▸ TASK REQUIREMENTS
Give the lines again exactly, from the one holding "Startseite (885, 176)" to the last line of the listing below, both ends included and nothing added.

··· GIVEN DATA ···

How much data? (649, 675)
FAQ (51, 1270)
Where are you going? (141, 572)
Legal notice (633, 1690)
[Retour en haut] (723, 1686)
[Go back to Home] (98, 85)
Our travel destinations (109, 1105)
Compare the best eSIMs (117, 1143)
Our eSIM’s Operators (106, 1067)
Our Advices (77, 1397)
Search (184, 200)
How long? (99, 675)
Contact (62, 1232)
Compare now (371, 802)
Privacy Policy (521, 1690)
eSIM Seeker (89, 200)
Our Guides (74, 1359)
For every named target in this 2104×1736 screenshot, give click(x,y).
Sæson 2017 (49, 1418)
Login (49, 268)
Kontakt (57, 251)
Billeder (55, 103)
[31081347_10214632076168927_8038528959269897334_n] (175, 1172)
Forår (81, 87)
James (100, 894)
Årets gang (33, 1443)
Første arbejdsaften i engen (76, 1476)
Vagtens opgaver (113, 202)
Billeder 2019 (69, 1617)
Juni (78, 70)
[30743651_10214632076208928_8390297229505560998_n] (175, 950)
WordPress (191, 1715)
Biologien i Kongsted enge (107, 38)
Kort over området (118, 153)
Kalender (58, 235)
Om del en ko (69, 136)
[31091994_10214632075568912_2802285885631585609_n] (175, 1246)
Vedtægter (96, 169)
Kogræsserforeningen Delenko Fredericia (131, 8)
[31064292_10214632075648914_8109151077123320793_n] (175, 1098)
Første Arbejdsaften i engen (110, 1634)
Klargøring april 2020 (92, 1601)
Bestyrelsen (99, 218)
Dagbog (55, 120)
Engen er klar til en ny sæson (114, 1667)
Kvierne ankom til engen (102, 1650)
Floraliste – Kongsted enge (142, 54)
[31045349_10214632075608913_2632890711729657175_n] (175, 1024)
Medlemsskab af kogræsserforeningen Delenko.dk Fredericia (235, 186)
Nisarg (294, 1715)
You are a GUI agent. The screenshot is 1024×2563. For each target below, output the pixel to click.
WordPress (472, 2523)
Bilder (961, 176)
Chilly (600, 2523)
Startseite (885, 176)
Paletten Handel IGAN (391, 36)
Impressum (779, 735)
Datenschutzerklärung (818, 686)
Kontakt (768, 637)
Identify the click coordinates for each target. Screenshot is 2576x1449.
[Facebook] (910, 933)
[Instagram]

···

▸ RESPONSE BELOW
Startseite (885, 176)
Paletten Handel IGAN (391, 36)
Impressum (779, 735)
Datenschutzerklärung (818, 686)
Kontakt (768, 637)
Identify the click coordinates for each target. Screenshot is 2576x1449.
[Facebook] (910, 933)
[Instagram]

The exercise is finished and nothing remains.